Check out our Pattern Matching articles for tutorials on how to use this revolutionary feature. Additionally, we strongly suggest checking out our WildLabs Tech Tutors talk for an in-depth tutorial on Pattern Matching. 

Additional tips from our science team

● The first step in acquiring species information from the audio recordings consists of manually validating a subset of recordings.
Our science team usually manually inspects and validates species in all recordings from one to two non-consecutive days from each sampling site. 

● During the manual validation of a subset of recordings, our science team also includes Tags named "Good template_ species name" that identify potential good templates for each focal species. 

o Explore how to create tags here

o We consider good templates when the sound of interest has a high signal-tonoise ratio and does not overlap with other sounds. 

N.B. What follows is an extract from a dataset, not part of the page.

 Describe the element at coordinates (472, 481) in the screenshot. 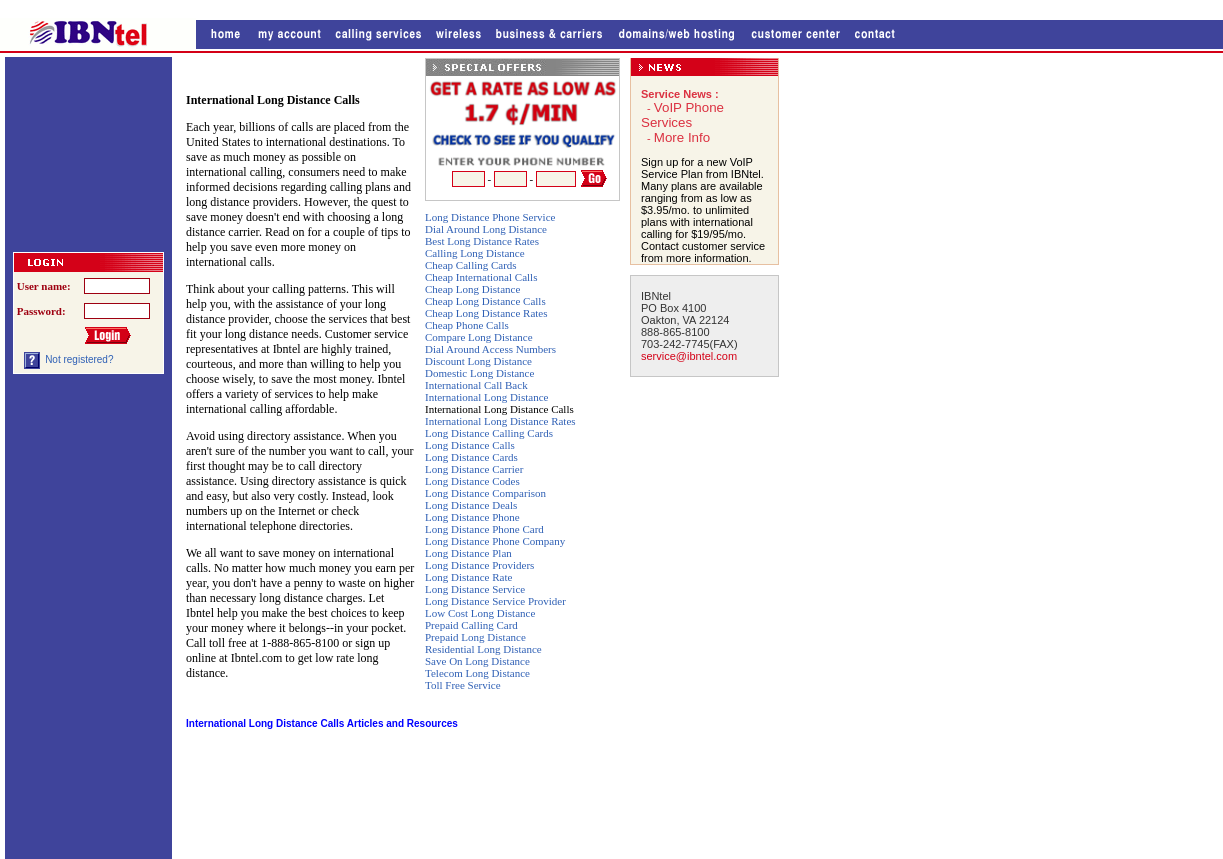

I see `Long Distance Codes` at that location.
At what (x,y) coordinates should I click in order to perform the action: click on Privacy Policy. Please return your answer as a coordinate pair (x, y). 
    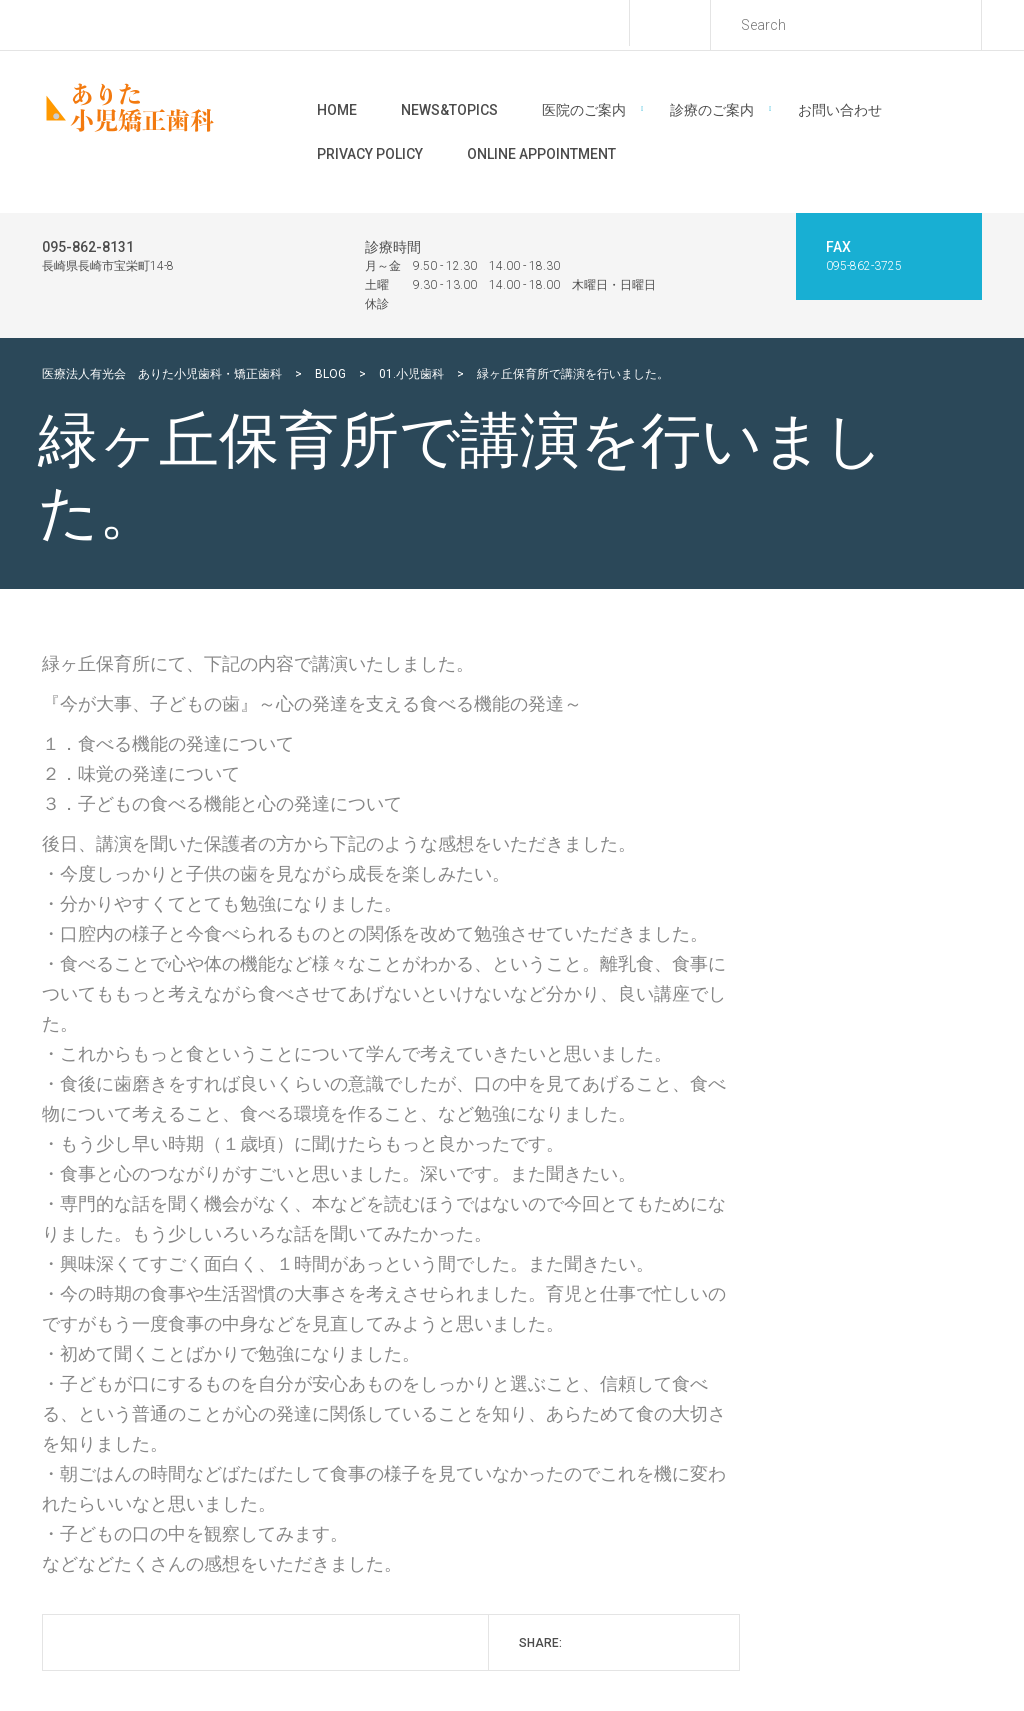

o After manually validating a subset of recordings, you will probably have several recordings with Tags "Good templates_species name" for some species; you can then compare them and select one to be used in the pattern matching approach. 

 ● The preliminary species list can offer you a first glimpse of species that occur in your study area and allow you to test the performance of the pattern matching models. Once you finish the manual inspection and validation of a subset of recordings, create a playlist with all detected species. 

o To learn how to create a playlist, visit our tutorials here

o Then, create a pattern matching job that will run over the preliminary species list (< 500 recordings) to test the performance of pattern matching models. Select templates and pattern matchings that result in more detections of your focal species. Once you are confident in the template and pattern matching parameters, run a new pattern matching over recordings from all sampling sites. 

o Select templates and pattern matchings that result in more detections of your focal species. 

o Once you are confident in the template and pattern matching parameters, run a new pattern matching over recordings from all sampling sites. 

● Our science team usually creates a diurnal and nocturnal playlist with all sampling sites for the final analyses. This procedure will increase analysis speed and avoid excessive false positives. 
For example a nocturnal playlist for an owl species will reduce the number of false positives and optimize the analysis. The user can test whether this species has activity in the daytime playlist with a smaller set of recordings. 

● Species-specific identification models, such as the pattern matching models, can be used to detect species in the audio recordings. RFCx Arbimon Pattern Matching is a template-based detection algorithm tool. 

o The tool takes a template selected from an acoustic signal (i.e., the vocalization of a species) set by the user and searches within a user-defined playlist of recordings for signals that match the template. 

o This procedure detects time-localized signals with a correlation equal to or greater than a threshold assigned by the user.

o The correlation is computed in the spectrogram (time-frequency) domain (LeBien et al. 2020).

o Results from pattern matching models are presented in a grid view for posterior validations. 

● Choosing the proper parameters used in the Pattern Matching templates will depend on your ecological questions. 

o Our science team usually uses the pattern matching approach to understand where the species occur in the landscape and what influences where a species is found.
Therefore, we typically select a low (0.1 - 0.3) threshold and one match per recording. 

o Using a low threshold, the pattern matching algorithm will detect anything slightly similar to your template. 
Therefore, you will be able to detect natural variations of the species call, but as a tradeoff, you will also detect many false positives.

o Since it is so easy to manually validate the pattern matching outputs and exclude the false positives using the grid view in our platform, we still prefer using a low threshold in our ecological analyses. 

● Our science team usually uses the pattern matching results in the occupancy models approach to understand where the species occur in the landscape and what influences where a species is found. 

o Therefore, we usually use the filter "Best per site/day" to validate the pattern matching results manually. 

o This procedure significantly reduces the number of recordings that need to be validated.